Task statement
Repeat verbatim, and only, the lines of the data below, beginning at the line that contains "Знакомство с Sonix (32, 2427)" and stopping after the line that contains "Журналисты (122, 2142)".

Data records
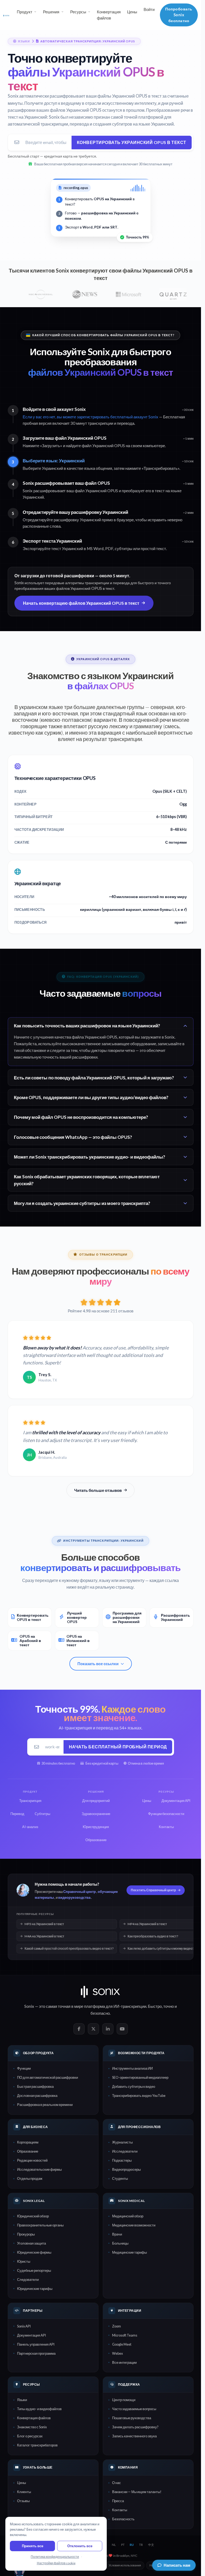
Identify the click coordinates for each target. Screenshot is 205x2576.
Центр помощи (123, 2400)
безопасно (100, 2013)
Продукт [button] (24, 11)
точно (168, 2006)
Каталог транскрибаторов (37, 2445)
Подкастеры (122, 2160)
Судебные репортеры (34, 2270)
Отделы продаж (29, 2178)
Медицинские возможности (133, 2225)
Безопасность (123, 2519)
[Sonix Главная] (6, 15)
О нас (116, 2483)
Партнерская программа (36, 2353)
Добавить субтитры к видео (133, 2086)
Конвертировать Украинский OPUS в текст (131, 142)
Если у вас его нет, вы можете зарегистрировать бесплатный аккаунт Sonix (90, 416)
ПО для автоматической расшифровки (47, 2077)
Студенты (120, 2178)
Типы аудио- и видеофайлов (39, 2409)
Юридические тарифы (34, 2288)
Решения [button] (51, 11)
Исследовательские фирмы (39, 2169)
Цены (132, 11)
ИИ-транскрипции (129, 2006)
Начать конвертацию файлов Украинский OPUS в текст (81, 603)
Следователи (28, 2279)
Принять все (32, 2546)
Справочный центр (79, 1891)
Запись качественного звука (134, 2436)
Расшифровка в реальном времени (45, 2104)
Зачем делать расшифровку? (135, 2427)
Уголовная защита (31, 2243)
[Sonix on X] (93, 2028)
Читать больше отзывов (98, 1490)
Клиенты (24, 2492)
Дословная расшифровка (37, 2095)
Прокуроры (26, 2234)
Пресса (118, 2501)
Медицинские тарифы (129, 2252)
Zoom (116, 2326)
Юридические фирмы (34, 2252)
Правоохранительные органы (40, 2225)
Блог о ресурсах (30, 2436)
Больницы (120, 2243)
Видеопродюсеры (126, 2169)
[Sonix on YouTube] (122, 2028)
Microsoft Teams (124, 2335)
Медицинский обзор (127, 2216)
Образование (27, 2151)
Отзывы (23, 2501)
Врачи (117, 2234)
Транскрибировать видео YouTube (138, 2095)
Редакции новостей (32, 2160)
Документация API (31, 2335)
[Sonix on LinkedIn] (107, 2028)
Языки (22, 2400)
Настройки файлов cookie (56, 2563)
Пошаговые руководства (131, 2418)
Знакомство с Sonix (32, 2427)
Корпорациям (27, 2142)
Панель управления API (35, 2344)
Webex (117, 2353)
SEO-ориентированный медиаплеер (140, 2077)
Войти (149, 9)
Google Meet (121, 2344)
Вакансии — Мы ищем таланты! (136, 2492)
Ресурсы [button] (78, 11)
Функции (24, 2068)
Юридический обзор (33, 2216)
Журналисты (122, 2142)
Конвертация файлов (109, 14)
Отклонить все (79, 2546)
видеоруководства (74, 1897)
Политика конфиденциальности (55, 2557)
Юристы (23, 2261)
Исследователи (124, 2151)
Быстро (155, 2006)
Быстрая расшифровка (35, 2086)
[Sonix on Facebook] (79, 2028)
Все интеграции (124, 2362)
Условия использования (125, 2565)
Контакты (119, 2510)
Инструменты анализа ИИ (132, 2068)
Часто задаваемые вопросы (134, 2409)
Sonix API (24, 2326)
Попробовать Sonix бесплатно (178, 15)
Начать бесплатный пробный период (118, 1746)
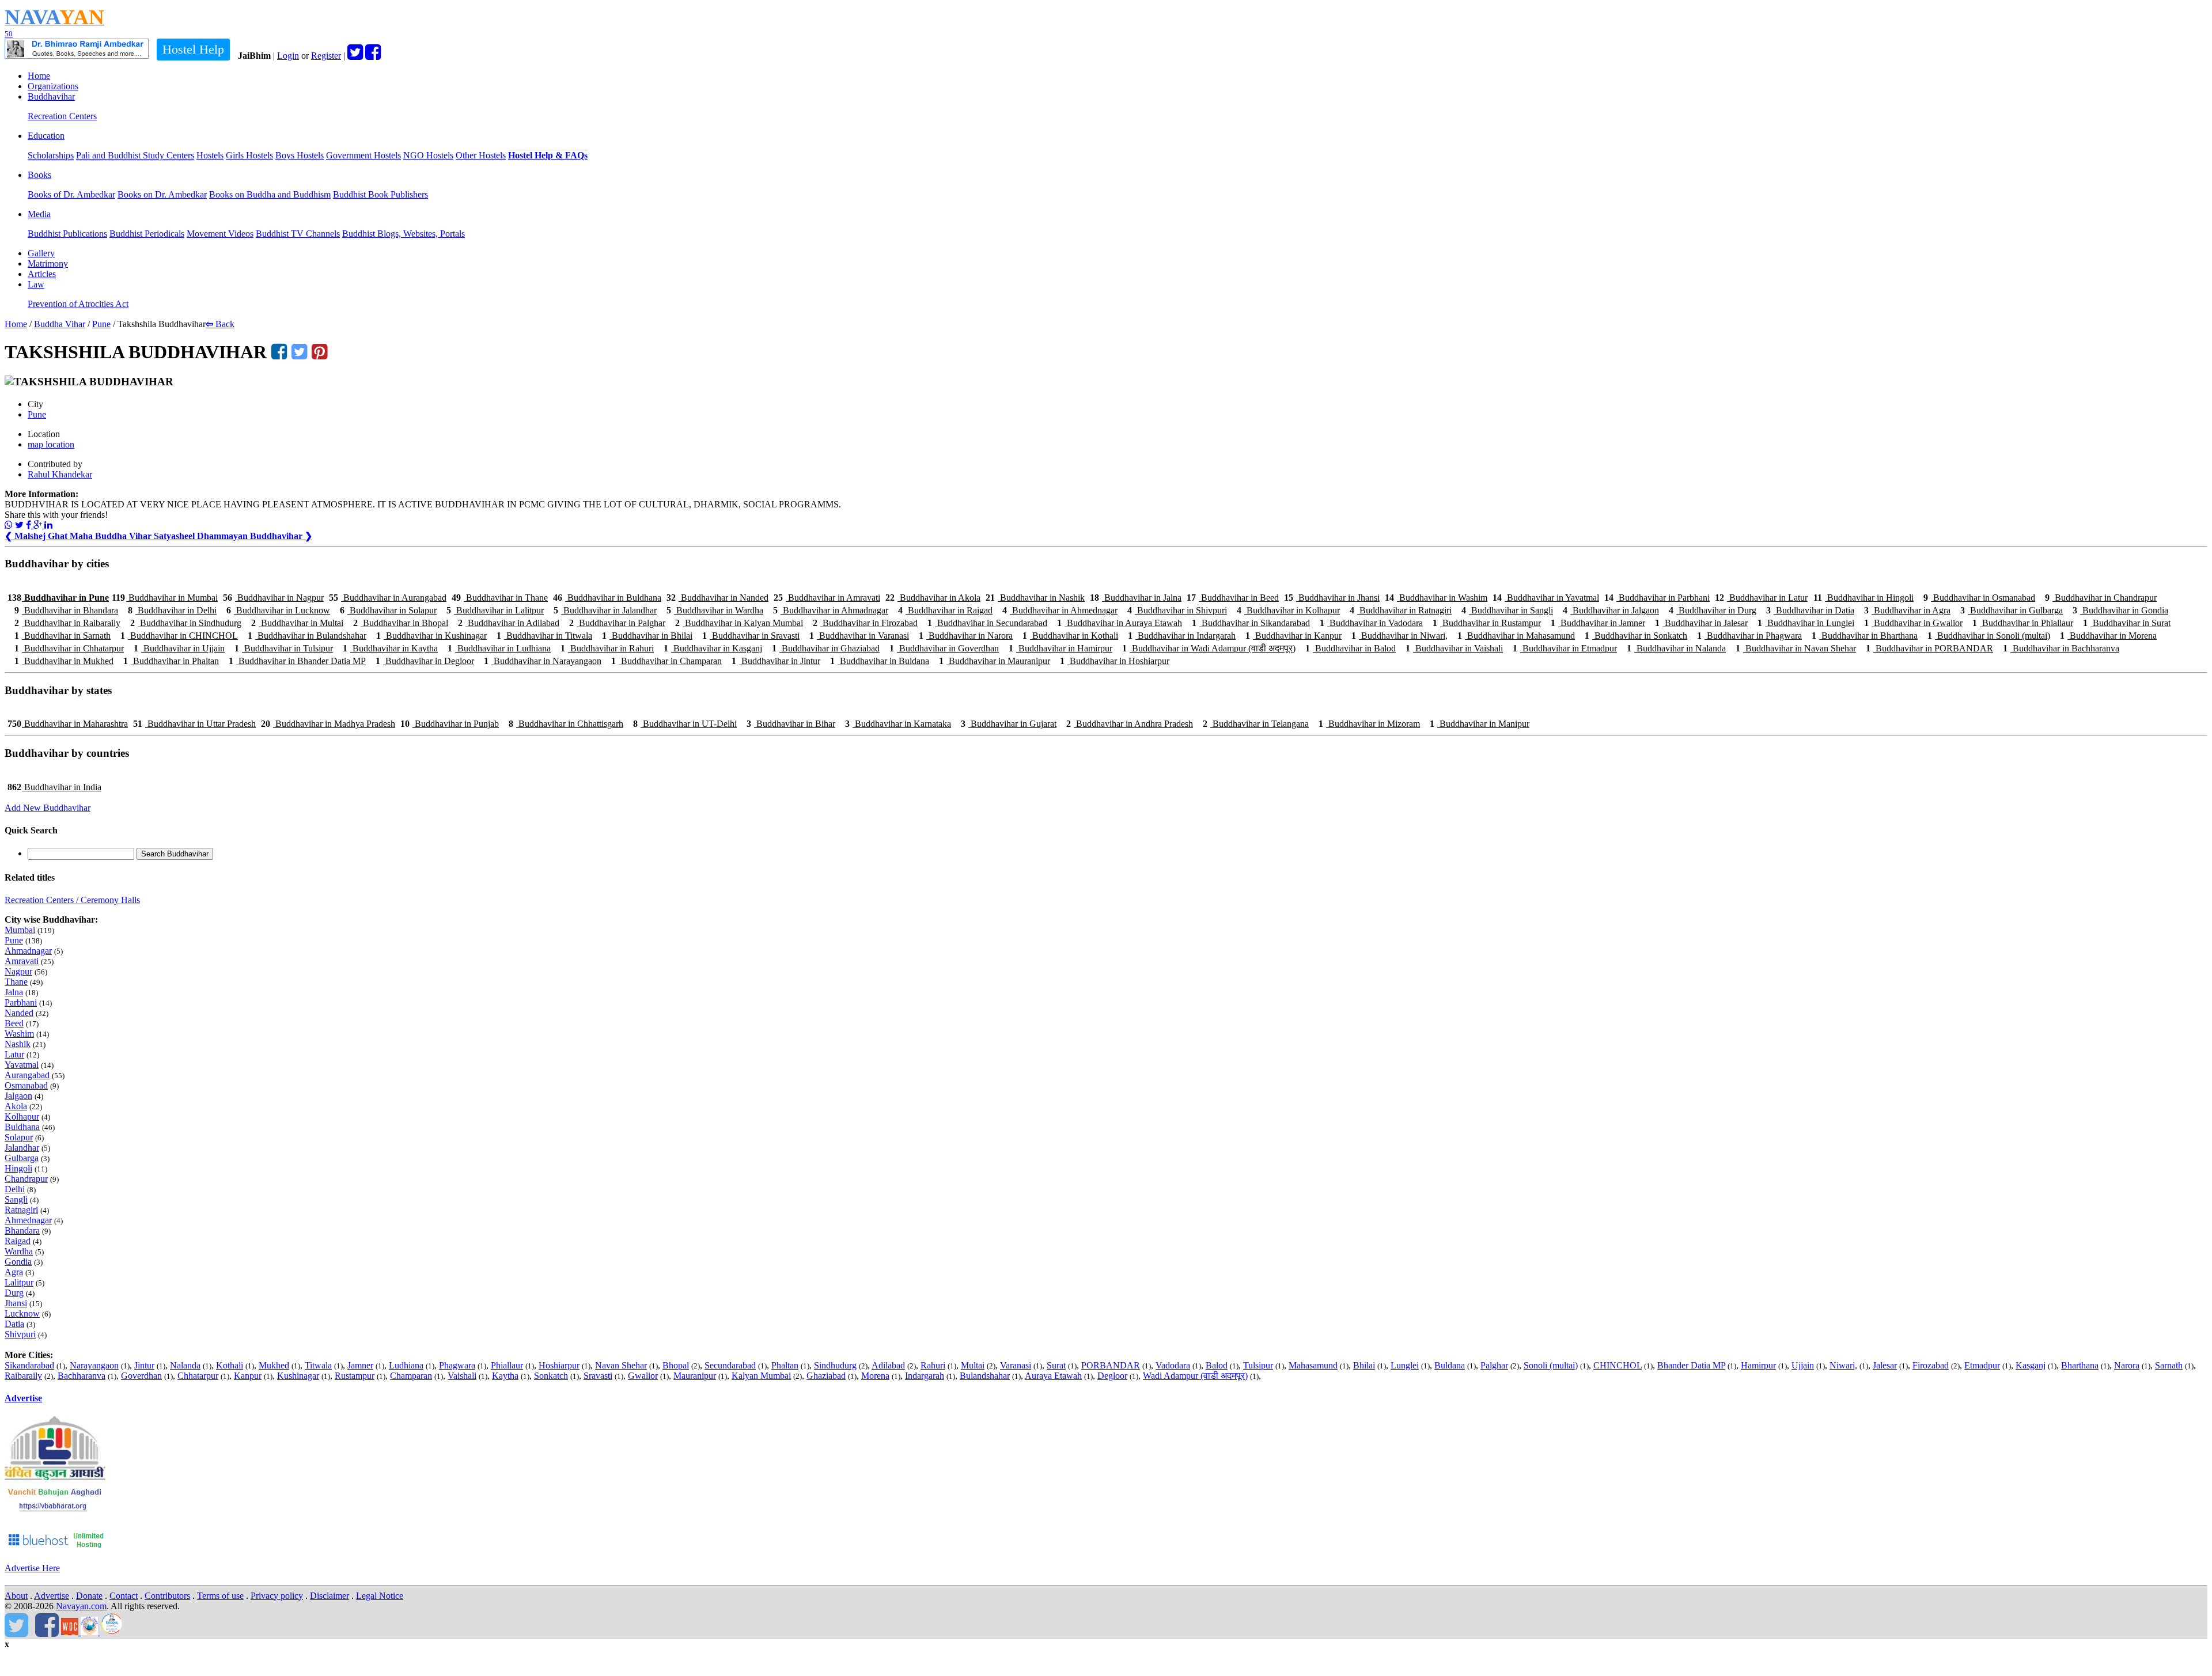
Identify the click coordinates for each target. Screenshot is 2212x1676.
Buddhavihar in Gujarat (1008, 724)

--

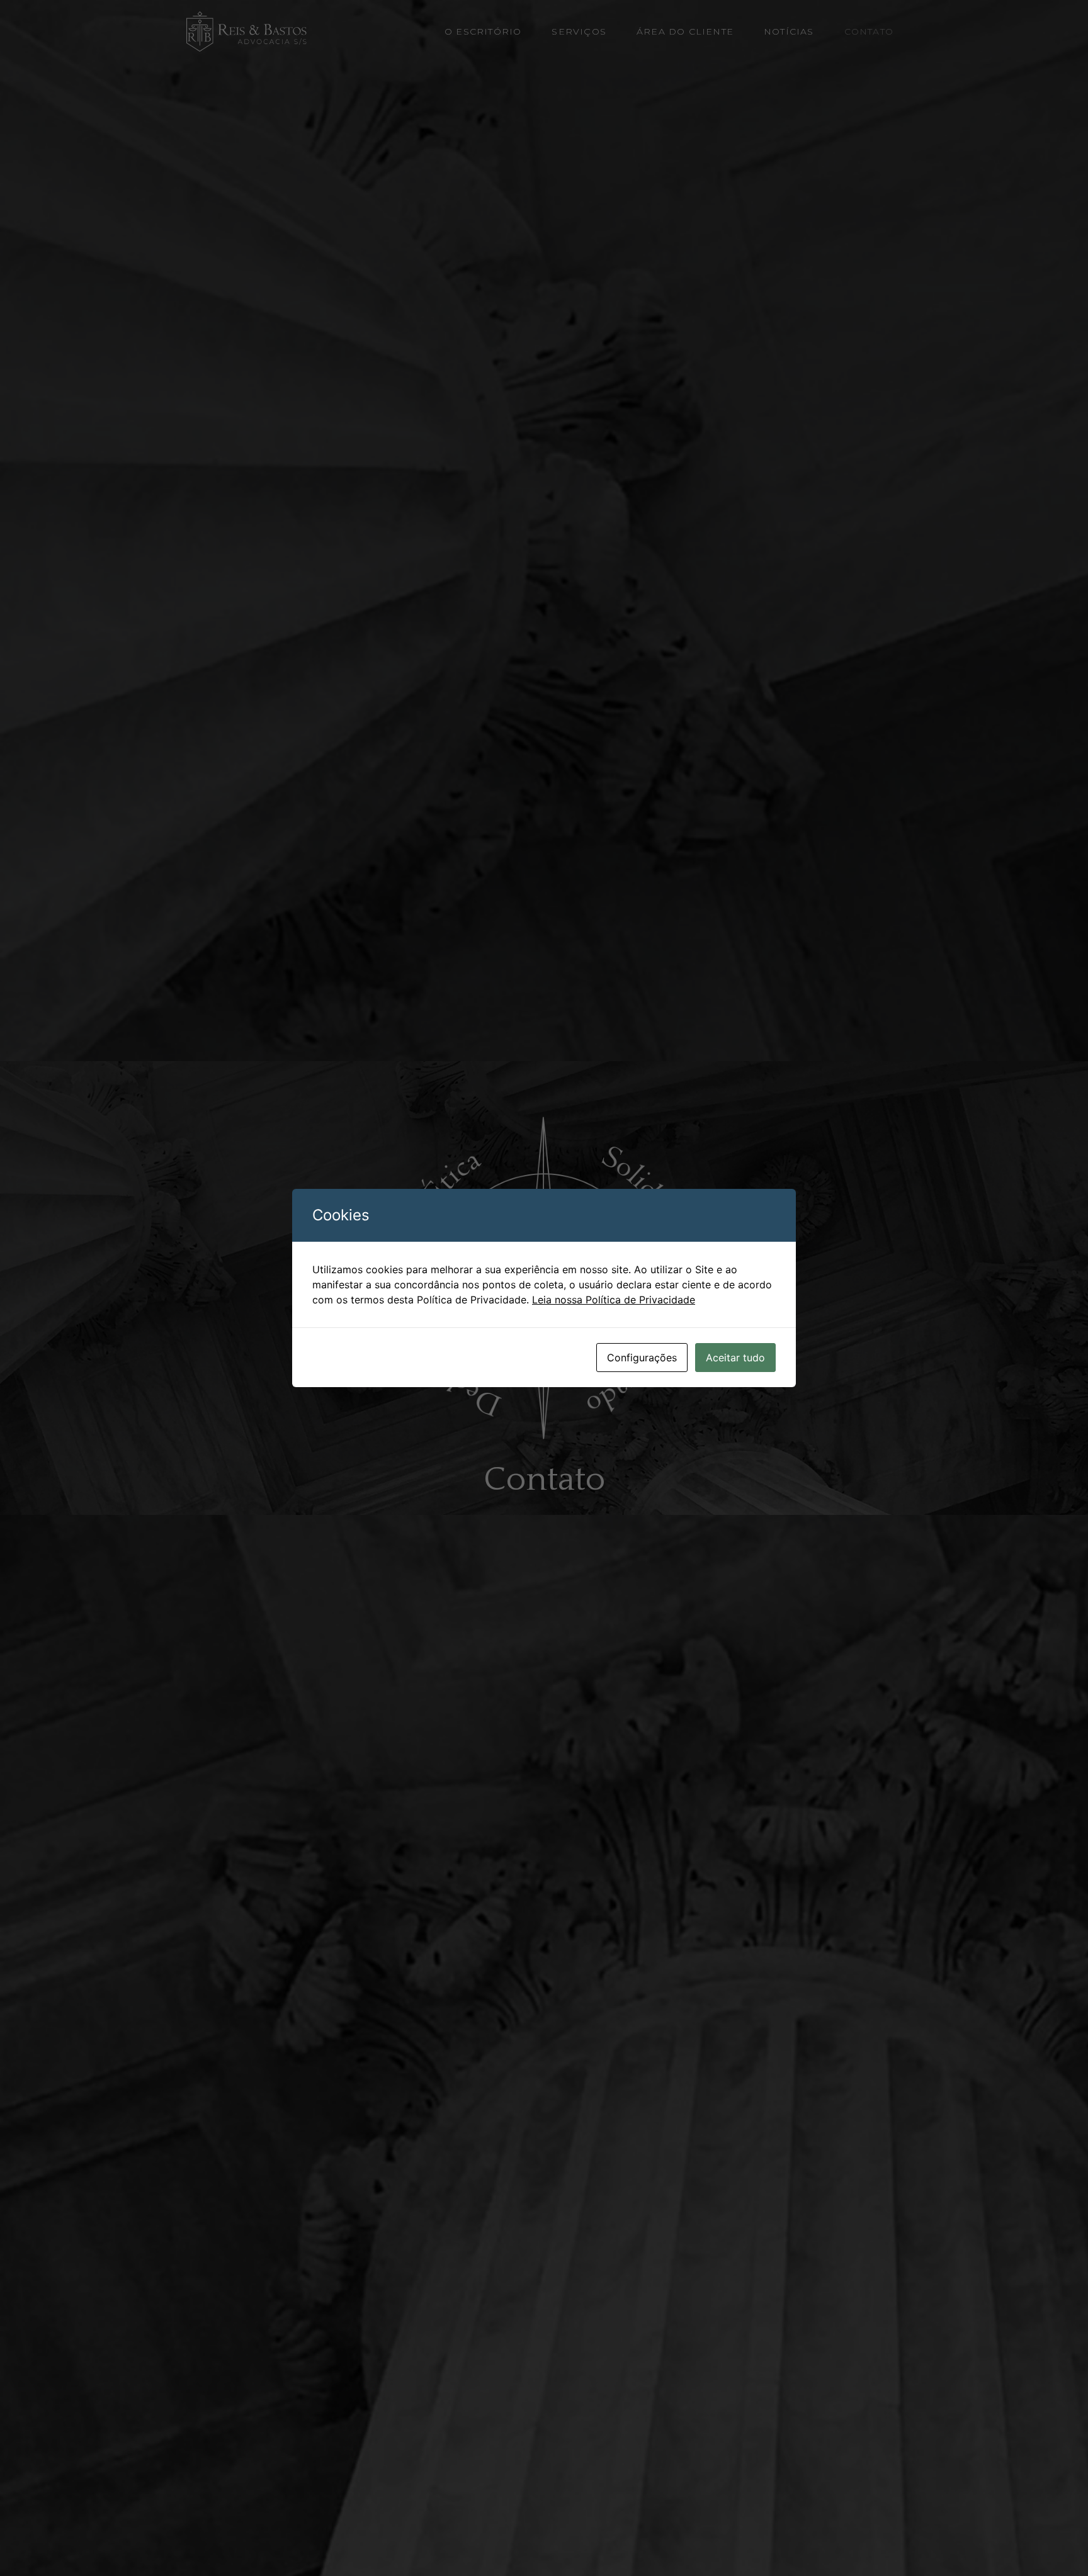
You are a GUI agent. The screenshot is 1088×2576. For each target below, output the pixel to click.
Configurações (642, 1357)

Solution
Знакомство с Sonix (32, 2427)
Корпорациям (27, 2142)
Панель управления API (35, 2344)
Webex (117, 2353)
SEO-ориентированный медиаплеер (140, 2077)
Войти (149, 9)
Google Meet (121, 2344)
Вакансии — Мы ищем таланты! (136, 2492)
Ресурсы [button] (78, 11)
Функции (24, 2068)
Юридический обзор (33, 2216)
Журналисты (122, 2142)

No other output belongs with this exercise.